# firlpnorm (Digital Filter Design Toolkit, MathScript Function)

Owning Class: singlerate

## Syntax

b = firlpnorm(n, f, e, mag)

b = firlpnorm(n, f, e, mag, w)

b = firlpnorm(n, f, e, mag, w, p)

[b, err] = firlpnorm(n, f, e, mag)

[b, err] = firlpnorm(n, f, e, mag, w)

[b, err] = firlpnorm(n, f, e, mag, w, p)

## Description

Designs a finite impulse response (FIR) filter that uses the least p-th norm algorithm to approximate the frequency response you specify.

Examples

## Inputs

 Name Description n Specifies the order of the filter. n is a nonnegative integer. f Specifies the frequency points. f is a vector whose values increase monotonically between 0 and 1. e Specifies the band edge frequencies. e is a vector whose values must also exist in f. mag Specifies the magnitude response of the filter at f. mag is a vector of the same length as f. w Specifies the weight of each frequency point. w is a vector of the same length as f.

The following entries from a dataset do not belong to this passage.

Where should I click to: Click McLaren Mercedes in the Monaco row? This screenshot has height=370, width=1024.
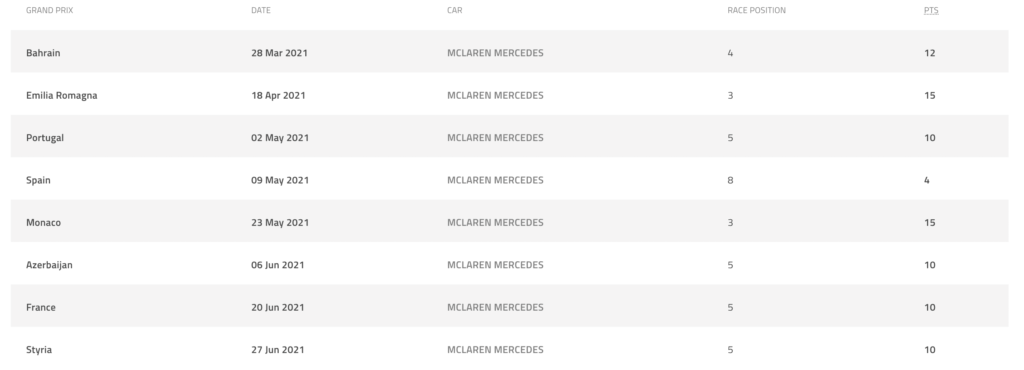pos(495,223)
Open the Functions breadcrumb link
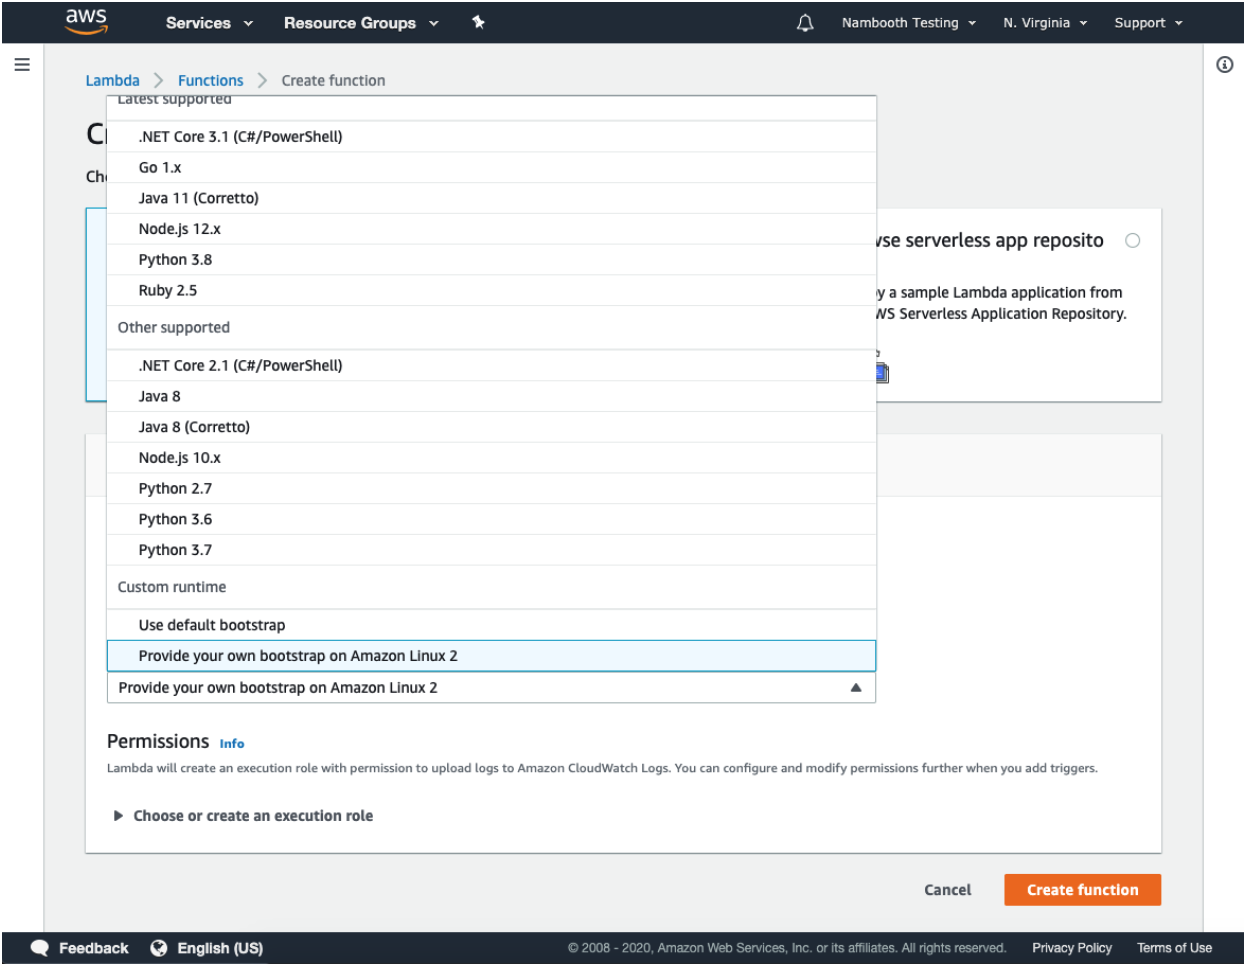The height and width of the screenshot is (966, 1246). [x=210, y=80]
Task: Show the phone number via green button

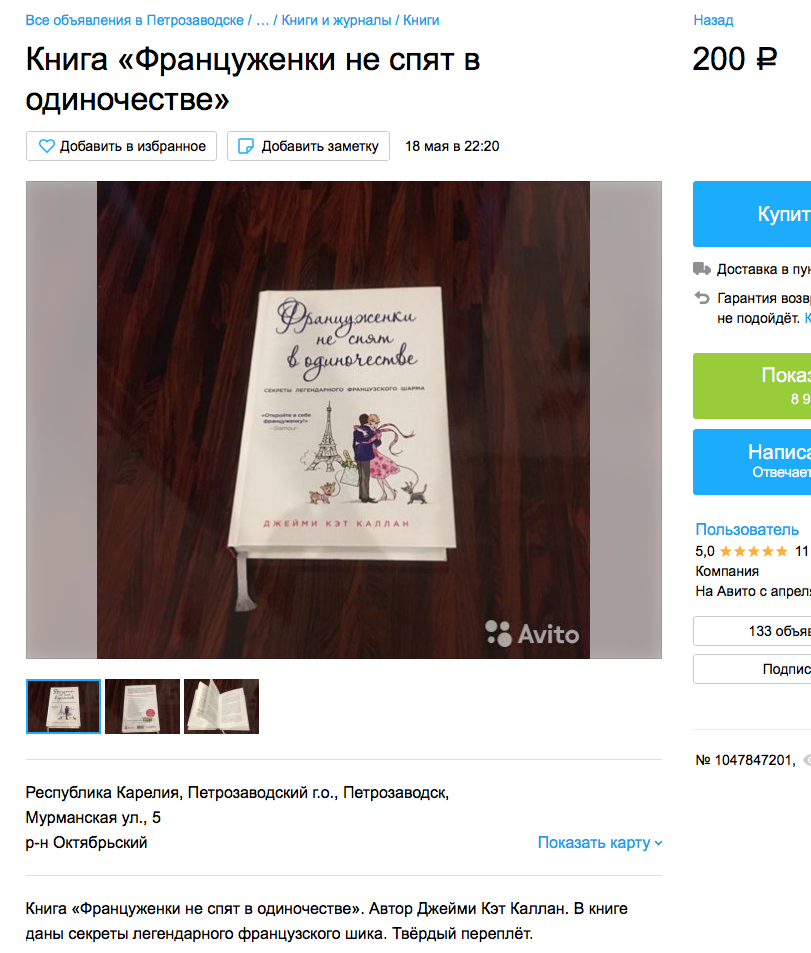Action: click(x=752, y=386)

The default is a vector in which each element has a value of 1. p Specifies the value of p to use in the least p-th norm algorithm. p is a positive integer that must fall in the range [1, 128]. The default is 128.

## Outputs

 Name Description b Returns the coefficients of the designed FIR filter. b is a real vector with a length of n+1. err Returns the least p-th norm approximation error. err is a real number.

## Examples

b = firlpnorm(40, [0, 0.2, 0.5, 0.6, 1], [0, 0.5, 0.6, 1], [1, 2, 1, 0, 0]);fft_mag = abs(fft(b, 16384));
figure;
plot(0:1/8192:1, fft_mag(1:8193));

b = firlpnorm(22, [0, 0.4, 0.6, 1], [0, 0.4, 0.6, 1], [1, 1, 0, 0], [1, 1, 1, 1], 2);
figure;
freqz(b);

b = firlpnorm(22, [0, 0.4, 0.6, 1], [0, 0.4, 0.6, 1], [1, 1, 0, 0], [1, 1, 1, 1], 4);
figure;
freqz(b);